Toyota’s Innovation Process:

What We Can Learn from the Prius

By Shlomo  Maital  

            Prius

Prius 2014

  How did Toyota develop and build the Prius  in record time?  How has Toyota developed and sold 40 million Corollas? (We have one, it has over 300,000 kms. or 180,000 miles and is going strong). 

   I learned a lot from an advertisement, perhaps the first time an ad in TIME was more interesting than the editorial copy.  The ad was an article by Mitsuhisa Kato, Toyota’s VP for R&D.  Here is a summary of what he said:

   * Get your R&D people out into the world and out of their darn labs:   “Seeing people drive so fast on rough roads where I would have slowed to a crawl [front-wheel drive Corollas in nations with unpaved roads] was eye-opening.  It highlighted for me the importance of venturing out into the marketplace to see things firsthand.”
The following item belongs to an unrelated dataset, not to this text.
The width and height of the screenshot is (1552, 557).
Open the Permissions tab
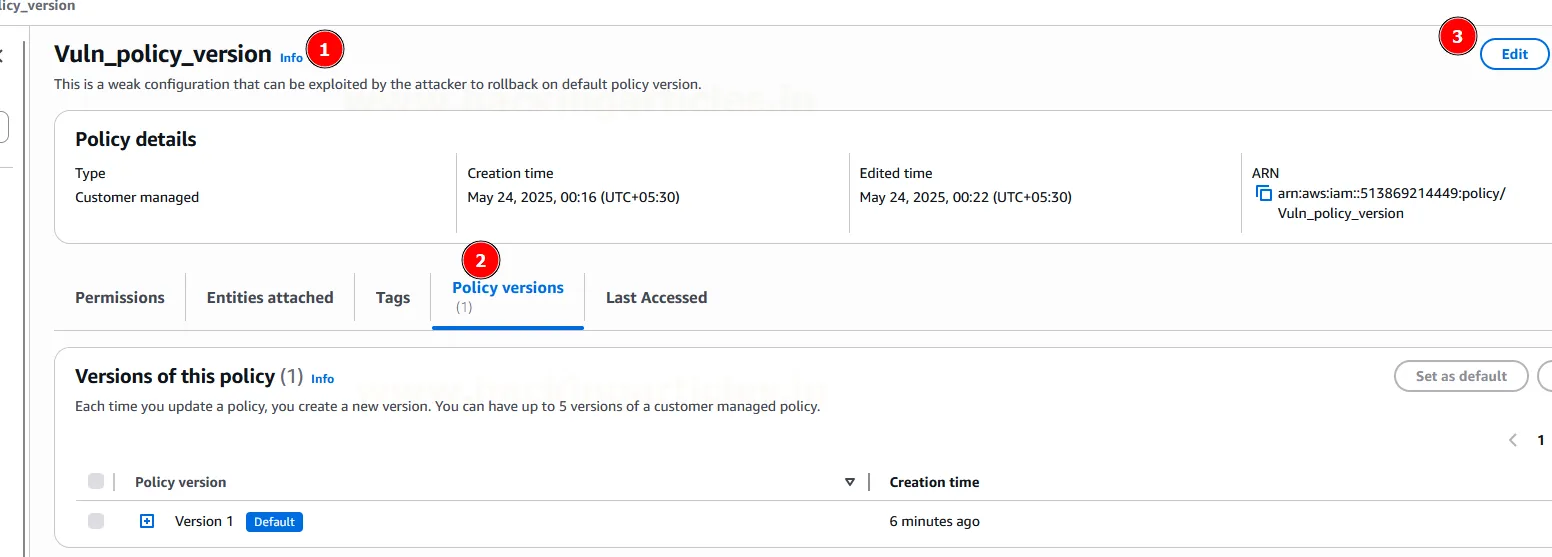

  * Organize around technologies, not features:  “We launched the first-generation Prius in 1997. That was only two years after we formally initiated the development process! (Project head) Takeshi Uchiyamada (now Chair of Toyota) got inspiration from NASA’s Apollo program.  Its managers identified the technologies they needed, and assigned a development team to each technology, enduring each team met its target and deadline. We adopted a similar tack. 

Get your engineers to talk across disciplines:  “We moved the mechanical engineers and the electrical engineers onto the same office floor.  Their face-to-face interchange raised our technical discourse to a new dimension and brought important progress.”

Innovation is not rigidly bound by tradition but driven by it: “A renowned Japanese potter quote Auguste Rodin to me —  Tradition is not inheriting the skeletons of the past, it is inheriting the SPIRIT of the past.  We at Toyota honor the spirit of the joy of mobility.